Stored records
- Opening Delimiter -
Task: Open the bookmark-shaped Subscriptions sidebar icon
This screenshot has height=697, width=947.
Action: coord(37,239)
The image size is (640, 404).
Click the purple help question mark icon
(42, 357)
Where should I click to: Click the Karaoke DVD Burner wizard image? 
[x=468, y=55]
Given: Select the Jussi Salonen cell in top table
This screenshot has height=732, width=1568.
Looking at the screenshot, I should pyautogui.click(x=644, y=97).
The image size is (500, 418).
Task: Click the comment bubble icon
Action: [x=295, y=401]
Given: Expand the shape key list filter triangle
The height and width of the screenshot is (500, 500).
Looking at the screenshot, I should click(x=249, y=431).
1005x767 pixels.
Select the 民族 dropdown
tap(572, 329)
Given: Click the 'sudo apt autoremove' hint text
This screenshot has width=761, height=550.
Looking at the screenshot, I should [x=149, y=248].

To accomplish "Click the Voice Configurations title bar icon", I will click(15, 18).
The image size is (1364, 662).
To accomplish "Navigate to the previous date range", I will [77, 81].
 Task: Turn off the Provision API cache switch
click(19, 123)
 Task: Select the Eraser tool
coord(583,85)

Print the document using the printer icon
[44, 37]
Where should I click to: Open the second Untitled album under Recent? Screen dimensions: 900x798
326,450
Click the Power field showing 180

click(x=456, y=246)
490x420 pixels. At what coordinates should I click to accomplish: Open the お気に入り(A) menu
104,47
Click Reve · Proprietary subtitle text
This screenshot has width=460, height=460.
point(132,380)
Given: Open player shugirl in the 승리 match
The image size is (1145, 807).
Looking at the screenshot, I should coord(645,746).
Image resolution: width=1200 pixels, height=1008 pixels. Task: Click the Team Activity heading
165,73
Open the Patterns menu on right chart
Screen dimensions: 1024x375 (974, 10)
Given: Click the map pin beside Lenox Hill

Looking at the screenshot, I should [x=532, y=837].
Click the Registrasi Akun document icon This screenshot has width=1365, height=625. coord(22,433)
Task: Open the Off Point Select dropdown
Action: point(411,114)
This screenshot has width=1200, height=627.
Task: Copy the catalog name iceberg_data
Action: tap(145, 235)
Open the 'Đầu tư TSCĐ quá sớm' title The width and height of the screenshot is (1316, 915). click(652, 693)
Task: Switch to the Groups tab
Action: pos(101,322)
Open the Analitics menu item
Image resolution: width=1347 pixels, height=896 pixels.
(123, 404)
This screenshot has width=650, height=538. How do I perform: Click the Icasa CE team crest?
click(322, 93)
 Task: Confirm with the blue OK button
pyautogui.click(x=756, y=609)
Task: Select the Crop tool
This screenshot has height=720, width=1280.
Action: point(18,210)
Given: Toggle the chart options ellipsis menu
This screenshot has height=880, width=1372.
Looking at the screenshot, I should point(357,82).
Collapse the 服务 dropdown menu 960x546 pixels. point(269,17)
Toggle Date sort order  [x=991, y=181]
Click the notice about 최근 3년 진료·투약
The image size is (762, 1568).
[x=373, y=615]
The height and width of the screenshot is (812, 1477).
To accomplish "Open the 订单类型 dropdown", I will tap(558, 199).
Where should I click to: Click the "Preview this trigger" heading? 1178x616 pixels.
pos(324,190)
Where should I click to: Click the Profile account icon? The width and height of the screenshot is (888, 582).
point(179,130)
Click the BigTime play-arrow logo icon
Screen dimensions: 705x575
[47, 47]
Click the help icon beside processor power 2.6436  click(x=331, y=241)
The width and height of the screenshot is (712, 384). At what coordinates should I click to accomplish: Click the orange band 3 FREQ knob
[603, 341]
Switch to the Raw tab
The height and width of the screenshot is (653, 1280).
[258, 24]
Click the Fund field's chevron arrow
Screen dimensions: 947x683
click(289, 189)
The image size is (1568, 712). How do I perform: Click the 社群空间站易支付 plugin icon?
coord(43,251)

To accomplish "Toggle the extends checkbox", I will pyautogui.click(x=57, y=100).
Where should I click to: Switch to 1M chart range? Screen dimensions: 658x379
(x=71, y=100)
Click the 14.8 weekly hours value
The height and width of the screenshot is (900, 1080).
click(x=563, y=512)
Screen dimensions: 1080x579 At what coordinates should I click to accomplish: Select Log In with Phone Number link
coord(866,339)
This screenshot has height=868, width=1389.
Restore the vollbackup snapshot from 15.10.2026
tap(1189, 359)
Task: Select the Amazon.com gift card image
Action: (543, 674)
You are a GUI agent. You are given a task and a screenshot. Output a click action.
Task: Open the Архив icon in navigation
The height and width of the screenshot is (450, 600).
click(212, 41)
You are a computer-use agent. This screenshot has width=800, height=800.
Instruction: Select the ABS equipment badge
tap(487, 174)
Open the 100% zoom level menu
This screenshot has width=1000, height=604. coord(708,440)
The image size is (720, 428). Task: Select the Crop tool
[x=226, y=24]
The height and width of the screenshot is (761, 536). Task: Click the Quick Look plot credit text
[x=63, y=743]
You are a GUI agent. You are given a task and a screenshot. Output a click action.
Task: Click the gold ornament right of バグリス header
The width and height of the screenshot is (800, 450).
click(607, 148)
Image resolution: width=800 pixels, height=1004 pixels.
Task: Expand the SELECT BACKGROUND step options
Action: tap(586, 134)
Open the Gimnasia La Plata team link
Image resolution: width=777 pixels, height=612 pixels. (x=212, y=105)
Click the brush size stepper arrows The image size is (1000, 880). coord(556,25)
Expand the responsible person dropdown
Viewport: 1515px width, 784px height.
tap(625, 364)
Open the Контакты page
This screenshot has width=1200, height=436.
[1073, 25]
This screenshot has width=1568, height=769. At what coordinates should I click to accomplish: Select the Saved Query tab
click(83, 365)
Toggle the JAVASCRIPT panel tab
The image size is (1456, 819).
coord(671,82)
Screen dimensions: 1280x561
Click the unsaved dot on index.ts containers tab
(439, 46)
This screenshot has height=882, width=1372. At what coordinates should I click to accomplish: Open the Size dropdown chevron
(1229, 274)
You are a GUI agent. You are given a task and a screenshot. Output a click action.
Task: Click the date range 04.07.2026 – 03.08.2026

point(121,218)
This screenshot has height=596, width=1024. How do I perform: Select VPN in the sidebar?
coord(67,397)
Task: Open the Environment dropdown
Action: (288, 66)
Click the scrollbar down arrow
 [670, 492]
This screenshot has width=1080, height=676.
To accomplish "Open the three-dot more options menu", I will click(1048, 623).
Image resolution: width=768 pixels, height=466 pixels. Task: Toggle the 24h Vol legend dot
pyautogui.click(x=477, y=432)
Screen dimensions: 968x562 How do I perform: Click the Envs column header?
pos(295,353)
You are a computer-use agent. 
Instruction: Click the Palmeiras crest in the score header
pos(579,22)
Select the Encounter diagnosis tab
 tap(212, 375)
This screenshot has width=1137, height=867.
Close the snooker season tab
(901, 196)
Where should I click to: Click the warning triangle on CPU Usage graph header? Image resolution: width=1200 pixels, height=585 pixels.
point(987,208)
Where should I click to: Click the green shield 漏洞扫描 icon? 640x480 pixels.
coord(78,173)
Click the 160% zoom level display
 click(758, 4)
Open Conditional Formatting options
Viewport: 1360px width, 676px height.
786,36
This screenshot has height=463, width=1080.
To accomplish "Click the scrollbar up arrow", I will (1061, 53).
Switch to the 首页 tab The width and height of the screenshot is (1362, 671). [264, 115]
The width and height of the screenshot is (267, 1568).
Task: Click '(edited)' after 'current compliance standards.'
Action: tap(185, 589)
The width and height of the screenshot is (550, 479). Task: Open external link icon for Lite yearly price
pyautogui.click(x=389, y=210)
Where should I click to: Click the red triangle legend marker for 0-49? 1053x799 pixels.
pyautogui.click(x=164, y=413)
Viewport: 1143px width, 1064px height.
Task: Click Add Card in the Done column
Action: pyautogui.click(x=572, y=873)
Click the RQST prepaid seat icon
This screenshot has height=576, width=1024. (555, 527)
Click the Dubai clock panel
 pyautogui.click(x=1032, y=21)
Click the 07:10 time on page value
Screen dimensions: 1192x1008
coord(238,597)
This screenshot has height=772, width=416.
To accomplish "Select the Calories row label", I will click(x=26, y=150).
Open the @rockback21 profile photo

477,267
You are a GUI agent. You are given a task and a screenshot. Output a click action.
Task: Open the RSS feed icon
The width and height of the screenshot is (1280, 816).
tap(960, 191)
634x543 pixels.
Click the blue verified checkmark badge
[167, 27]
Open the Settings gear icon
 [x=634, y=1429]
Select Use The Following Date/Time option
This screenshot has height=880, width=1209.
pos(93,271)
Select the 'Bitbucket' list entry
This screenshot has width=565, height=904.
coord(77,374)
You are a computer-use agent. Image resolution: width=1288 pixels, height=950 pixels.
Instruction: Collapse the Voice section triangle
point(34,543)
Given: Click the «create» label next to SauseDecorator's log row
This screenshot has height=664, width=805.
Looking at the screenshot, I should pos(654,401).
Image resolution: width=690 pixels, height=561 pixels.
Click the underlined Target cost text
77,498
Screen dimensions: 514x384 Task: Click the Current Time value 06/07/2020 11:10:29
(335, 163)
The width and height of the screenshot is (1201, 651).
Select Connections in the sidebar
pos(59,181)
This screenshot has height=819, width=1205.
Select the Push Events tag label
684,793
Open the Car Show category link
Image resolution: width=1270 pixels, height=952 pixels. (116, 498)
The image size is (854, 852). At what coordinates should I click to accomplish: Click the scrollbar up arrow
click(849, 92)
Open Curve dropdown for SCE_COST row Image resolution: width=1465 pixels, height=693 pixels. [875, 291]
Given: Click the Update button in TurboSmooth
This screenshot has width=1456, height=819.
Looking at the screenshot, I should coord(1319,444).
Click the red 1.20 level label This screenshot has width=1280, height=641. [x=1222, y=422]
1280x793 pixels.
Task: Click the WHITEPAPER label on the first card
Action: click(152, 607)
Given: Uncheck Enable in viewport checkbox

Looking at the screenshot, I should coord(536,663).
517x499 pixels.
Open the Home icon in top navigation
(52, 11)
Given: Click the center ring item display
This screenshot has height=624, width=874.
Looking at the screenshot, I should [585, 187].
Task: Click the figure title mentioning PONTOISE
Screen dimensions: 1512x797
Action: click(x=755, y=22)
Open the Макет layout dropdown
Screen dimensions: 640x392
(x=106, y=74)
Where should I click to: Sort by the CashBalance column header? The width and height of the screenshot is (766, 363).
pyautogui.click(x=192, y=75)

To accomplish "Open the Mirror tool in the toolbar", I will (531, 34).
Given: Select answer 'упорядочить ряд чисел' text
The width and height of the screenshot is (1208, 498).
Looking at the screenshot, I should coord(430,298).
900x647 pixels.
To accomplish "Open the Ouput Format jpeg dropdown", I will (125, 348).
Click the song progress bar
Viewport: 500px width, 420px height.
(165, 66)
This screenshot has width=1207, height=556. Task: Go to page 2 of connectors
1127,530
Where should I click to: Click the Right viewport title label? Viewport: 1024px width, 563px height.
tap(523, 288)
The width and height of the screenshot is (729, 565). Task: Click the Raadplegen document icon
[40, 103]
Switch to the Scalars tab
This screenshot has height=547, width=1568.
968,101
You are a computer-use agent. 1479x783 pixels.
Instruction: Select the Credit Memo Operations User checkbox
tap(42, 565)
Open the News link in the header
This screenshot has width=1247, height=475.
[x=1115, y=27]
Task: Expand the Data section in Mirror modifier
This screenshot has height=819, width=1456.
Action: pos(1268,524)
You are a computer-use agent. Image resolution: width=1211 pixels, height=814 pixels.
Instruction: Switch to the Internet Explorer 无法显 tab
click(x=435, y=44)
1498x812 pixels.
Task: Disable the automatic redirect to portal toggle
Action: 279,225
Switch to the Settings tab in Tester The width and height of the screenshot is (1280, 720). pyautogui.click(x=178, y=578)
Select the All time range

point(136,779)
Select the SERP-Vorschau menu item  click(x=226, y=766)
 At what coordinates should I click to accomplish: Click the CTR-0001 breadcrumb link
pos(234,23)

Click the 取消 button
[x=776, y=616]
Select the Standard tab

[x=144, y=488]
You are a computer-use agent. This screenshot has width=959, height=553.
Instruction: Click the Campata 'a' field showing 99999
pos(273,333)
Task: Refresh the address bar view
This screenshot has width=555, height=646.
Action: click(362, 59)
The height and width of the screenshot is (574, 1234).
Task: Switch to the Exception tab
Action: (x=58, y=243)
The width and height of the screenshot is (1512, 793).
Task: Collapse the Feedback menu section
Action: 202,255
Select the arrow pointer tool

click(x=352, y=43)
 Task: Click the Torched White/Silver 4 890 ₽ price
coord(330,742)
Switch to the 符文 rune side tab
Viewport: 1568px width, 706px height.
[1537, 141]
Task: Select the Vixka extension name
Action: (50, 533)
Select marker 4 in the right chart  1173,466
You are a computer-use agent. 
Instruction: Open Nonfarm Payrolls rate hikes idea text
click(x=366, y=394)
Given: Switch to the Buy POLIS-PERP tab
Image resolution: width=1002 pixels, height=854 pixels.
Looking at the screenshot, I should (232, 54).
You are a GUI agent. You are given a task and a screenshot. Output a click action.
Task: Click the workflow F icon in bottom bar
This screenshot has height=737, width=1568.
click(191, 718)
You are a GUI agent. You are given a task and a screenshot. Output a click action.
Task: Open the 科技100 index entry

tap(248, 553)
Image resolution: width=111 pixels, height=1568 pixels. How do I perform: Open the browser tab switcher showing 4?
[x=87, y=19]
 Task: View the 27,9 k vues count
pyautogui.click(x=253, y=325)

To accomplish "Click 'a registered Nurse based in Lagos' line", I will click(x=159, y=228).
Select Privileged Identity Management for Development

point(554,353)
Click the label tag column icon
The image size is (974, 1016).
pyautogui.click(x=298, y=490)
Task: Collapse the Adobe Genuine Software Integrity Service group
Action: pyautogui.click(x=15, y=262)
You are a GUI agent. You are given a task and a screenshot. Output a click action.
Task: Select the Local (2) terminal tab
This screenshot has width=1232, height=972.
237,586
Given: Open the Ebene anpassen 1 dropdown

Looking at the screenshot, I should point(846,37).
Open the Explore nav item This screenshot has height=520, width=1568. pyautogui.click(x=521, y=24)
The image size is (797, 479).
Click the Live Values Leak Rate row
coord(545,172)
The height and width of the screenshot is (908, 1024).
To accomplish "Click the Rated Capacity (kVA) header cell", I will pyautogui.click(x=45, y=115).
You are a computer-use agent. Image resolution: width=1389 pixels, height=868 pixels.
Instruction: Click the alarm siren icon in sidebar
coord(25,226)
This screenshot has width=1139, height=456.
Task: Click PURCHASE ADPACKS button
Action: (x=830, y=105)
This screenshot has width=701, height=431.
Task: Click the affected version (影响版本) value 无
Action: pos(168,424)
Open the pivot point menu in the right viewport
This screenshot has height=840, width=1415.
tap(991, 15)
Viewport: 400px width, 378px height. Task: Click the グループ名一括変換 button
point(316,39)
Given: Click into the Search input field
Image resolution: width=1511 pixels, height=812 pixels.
- Closing Delimiter -
Pull out every line in the data above that has the word "cell".

Given: Select the Jussi Salonen cell in top table
To accomplish "Click the Rated Capacity (kVA) header cell", I will pyautogui.click(x=45, y=115).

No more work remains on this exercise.